In Iran, the neonatal screening program to detect phenylketonuria, congenital hypothyroidism, glucose-6-phosphate dehydrogenase (G6PD) deficiency and phenylketonuria is under way.
Regarding the limited health resources, the increased expectations and requirements of the society and allocation of optimum resources to this health problem, the newborn screening is a challenge.
2. Objectives
Despite the many studies on the cost-benefit and cost-effectiveness of newborn screening programs conducted by surveys on cost-utility of neonatal screening plan and measurement the quality of life and its effects on various aspects of family life are not considered yet. Therefore, the current study aimed to measure the cost–utility of newborn screening program in order to offer new aspects of this plan for policy makers and also bring about the valuable epidemiologic information for health planners in Southern Iran.
3. Patients and Methods
This research was a cross-sectional descriptive -analytical study. To calculate the costs, community perspective was employed in which direct costs imposed on Shiraz University of Medical Sciences, insurance organizations, charities and patients themselves due to the implementation of screening plan and treatment of the detected cases and also direct costs for patients in case of not to implement the plan were included but the direct costs such as the cost of death were excluded. This study will help health care policy makers.
The current study used the upward/micro costing method for cost calculation. Authors calculated the costs based on input resources which were mainly capital and current resources.

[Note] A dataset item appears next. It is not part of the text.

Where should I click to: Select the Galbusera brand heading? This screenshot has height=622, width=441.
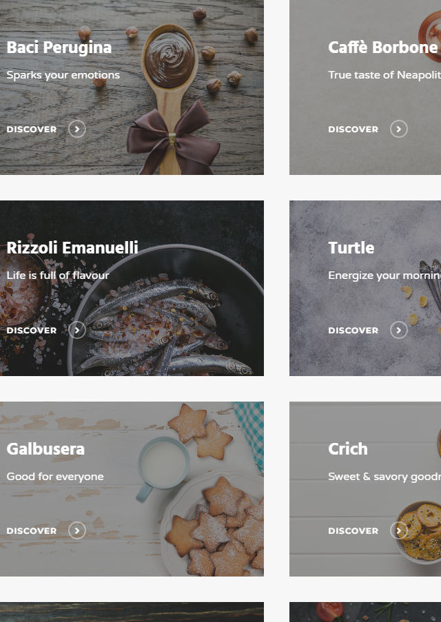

To determine the cost of screening program the specific costs of genetic hypothyroidism were calculated and the other costs that the ministry of health supported were shared to each case. The statistical population of the study consisted of 81837 newborns referred to the university laboratory in Shiraz in 2010. All of them were included in the study and also informed consent was obtained from all parents whose neonates participated in this study.
3.1. Data Collection
This study involved a cost-utility economic evaluation based on decision tree model, aimed to make the best decision when dealing with at least two alternatives. The first step in making a decision tree is to clearly define the problem whereby boundaries are determined as to the main structure of the tree. Next are the calculation and general outline of the probable estimates and the valuation of all the costs and outputs at the end of each line. In this step, the reliability of the estimates totally depends on the quality of the data, meaning that each bias in the data will ultimately lead to a bias in the modeling results. Since certain data are inherently unreliable, and might therefore result in uncertainty, it is necessary that the odds of each modeling section remain unchanged to employ them in the sensitivity analysis of the following step (21). Pricing and valuation can be taken care of once the odds of each possibility node (shown through circles in the are are found or acceptable hypotheses are worked out. The following diagram illustrates the decision tree of the newborns screening plan concerning hypothyroid patients (Figure 1).

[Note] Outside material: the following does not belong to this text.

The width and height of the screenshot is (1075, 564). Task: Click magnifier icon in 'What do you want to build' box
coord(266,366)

The Decision Tree of the Newborns Screening Plan Concerning Patients Diagnosed With Hypothyroidism
In the costs section, the costs of screening process should be compared with those of the treatment of unscreened hypothyroid patients. In this section, all the capital and current costs concerning the implementation process were calculated by the financial documents. In order to evaluate the treatment costs of an unscreened sample of 18 patients, authors used medical records, physicians’ opinions, the number of annual hospitalizations and a list of the services provided for the patients. Moreover, to calculate the total treatment cost of hypothyroid patients, the decision tree model and the likelihood of disease in the absence of screening were employed. Finally, the tariffs of the private sectors were used to calculate the cost of each service package.
In order to measure the utility, we employed time-trade-off method was employed to measure the life quality of patients. In this method, the respondent is required to choose between two certain alternatives. For states better than death, one of these alternatives is to live in a state less than full health for a defined period of time and then die. The other alternative is to live for a shorter period of time in full health and then die (22).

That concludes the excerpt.